Problem description:
Some lines in the material below hold the word "Zorgmiddelenaanhuis". Copy all of them.

Stored data:

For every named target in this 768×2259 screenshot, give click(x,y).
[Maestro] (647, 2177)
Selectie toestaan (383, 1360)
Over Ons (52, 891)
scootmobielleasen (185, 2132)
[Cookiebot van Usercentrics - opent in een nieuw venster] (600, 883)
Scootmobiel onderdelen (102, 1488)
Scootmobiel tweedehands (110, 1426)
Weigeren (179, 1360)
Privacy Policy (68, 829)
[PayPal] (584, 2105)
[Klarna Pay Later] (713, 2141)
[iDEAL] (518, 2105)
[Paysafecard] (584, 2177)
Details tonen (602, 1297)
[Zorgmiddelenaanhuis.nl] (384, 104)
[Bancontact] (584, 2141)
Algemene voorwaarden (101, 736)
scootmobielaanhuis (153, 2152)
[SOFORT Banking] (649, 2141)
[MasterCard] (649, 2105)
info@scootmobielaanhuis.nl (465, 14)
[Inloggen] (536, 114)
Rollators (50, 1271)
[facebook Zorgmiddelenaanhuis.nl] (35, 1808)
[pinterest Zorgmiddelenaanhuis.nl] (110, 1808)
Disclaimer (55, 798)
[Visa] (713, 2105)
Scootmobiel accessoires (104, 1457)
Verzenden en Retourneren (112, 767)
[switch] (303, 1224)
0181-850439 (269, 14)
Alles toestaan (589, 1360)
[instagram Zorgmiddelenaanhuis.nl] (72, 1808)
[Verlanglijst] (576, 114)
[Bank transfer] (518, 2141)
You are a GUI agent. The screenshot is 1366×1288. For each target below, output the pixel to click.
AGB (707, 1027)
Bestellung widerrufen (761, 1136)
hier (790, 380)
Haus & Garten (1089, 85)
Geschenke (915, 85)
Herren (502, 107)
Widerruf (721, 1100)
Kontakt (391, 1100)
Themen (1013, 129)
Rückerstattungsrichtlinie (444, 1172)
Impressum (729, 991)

Written solution:
[Zorgmiddelenaanhuis.nl] (384, 104)
[facebook Zorgmiddelenaanhuis.nl] (35, 1808)
[pinterest Zorgmiddelenaanhuis.nl] (110, 1808)
[instagram Zorgmiddelenaanhuis.nl] (72, 1808)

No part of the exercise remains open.